It came not with a song, but with a cry—

A feathered stranger, bold in foreign air.

No roots within the boughs it came to claim

No nest it built, no hatchling of its own.

Yet still it laid its future in the straw

Of those who'd sung beneath that olive sky.

The cuckoo waits until the host is gone

Then drops its egg where others ought to grow.

Its birth begins with murder: one by one

The native young are cast beyond the rim

Their lives a price for foreign life to thrive.

So too, this state was born in fire and flight

With walls of myth to mask the storm of blood.

In Gaza, smoke becomes the infant's breath.

The streets are graves before the names are known.

The tanks roll through where orchards used to bloom

The drones erase what time and toil have built.

They say it's war—but children are the dead.

They say defense—but rubble tells the tale.

A genocide unfolds in daily light

Disguised as right, as law, as self-defense.

And in the West Bank hills, the roots are torn—

The ancient terraces, the wells, the homes.

The olive trees are burned before they bear

Their fruit condemned for growing in the wrong.

Each checkpoint marks the pulse of occupation

Each settler stake a blade within the soil.
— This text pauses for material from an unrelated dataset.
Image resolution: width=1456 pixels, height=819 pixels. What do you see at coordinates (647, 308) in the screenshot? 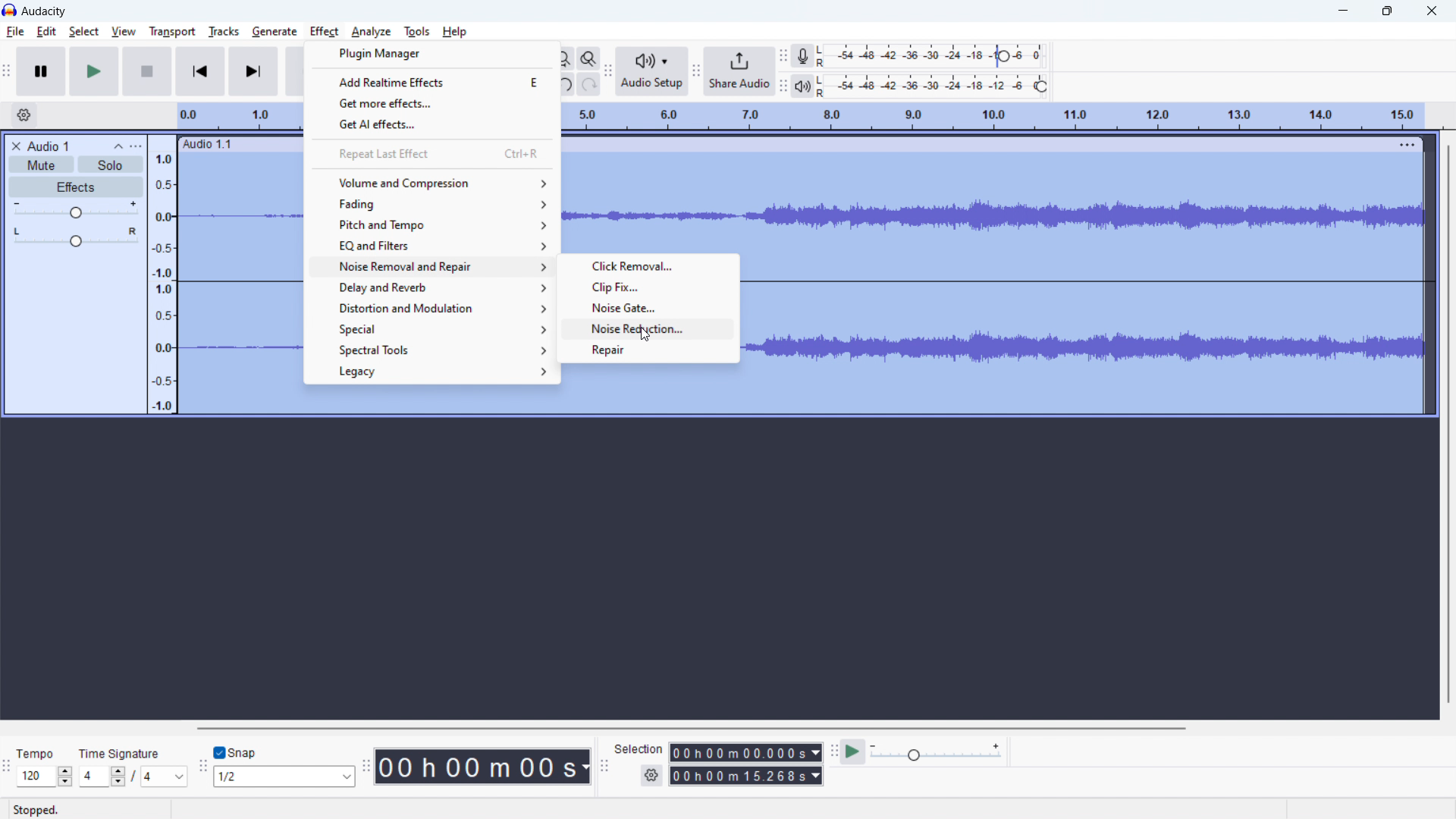
I see `noise gate` at bounding box center [647, 308].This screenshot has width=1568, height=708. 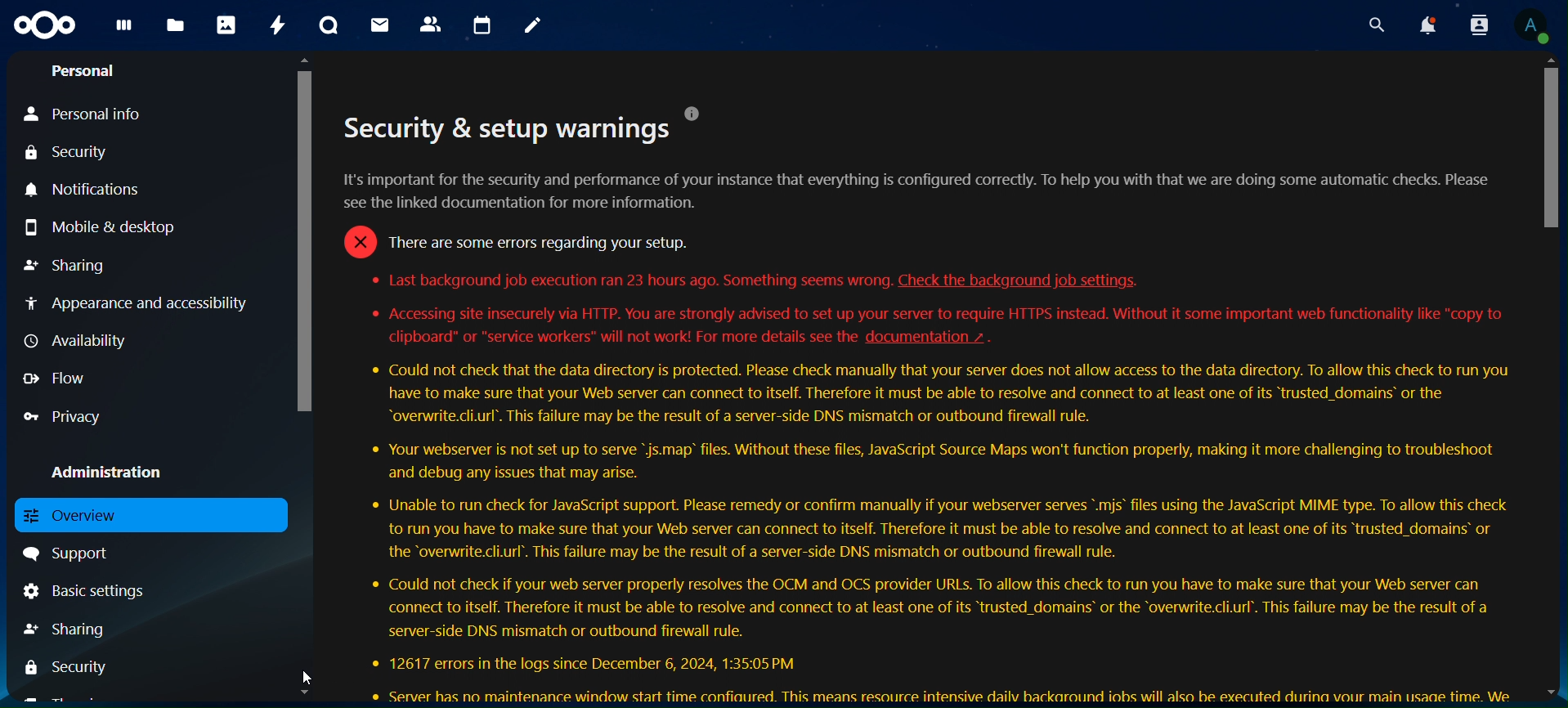 What do you see at coordinates (71, 552) in the screenshot?
I see `support` at bounding box center [71, 552].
The land forgets the names it used to know

Rewritten with a flag and foreign tongue.

We love to hear the cuckoo in the spring

Its call so sweet, so ancient, so benign.

Yet even in its song there lives deceit—

For cuckoo means not only bird, but mad.

And mad indeed is this relentless creed

To steal, to kill, and call it self-defense

To paint the gun as if it were a harp

To praise the thief and cage the ones who mourn.

A cuckoo feeds on what it did not earn

Then sings its song as if it were its own.

But songs can’t bury bones beneath the stones

Nor silence all the mothers left to mourn.

This is no tale of equal weight or war—

This is erasure, wrought in steel and flame.

Let not the myth out-sing the mourning dove

Nor justice bow before a nesting lie.

For those who claim the nest, yet kill its young

Shall be remembered not for peace—but crime.

A legacy of ashes, smoke, and graves

Their name etched not in glory—but in shame.

The Lie of Greatness

They say it once was great—this shining land

A beacon on the hill, pure and divine.

But blood has soaked its soil from birth to now

And smoke still rises from the buried past.

No greatness lies in shattered tribal bones

In treaties broken like a drunkard’s oath

In trails of tears that stretch through ancient woods

Where once the eagle soared and spirits sang.

The land was taken not with grace or law

But fire and steel, disease and sharpened greed.

The nations here before almost erased—

They were destroyed with purpose, plan, and pride.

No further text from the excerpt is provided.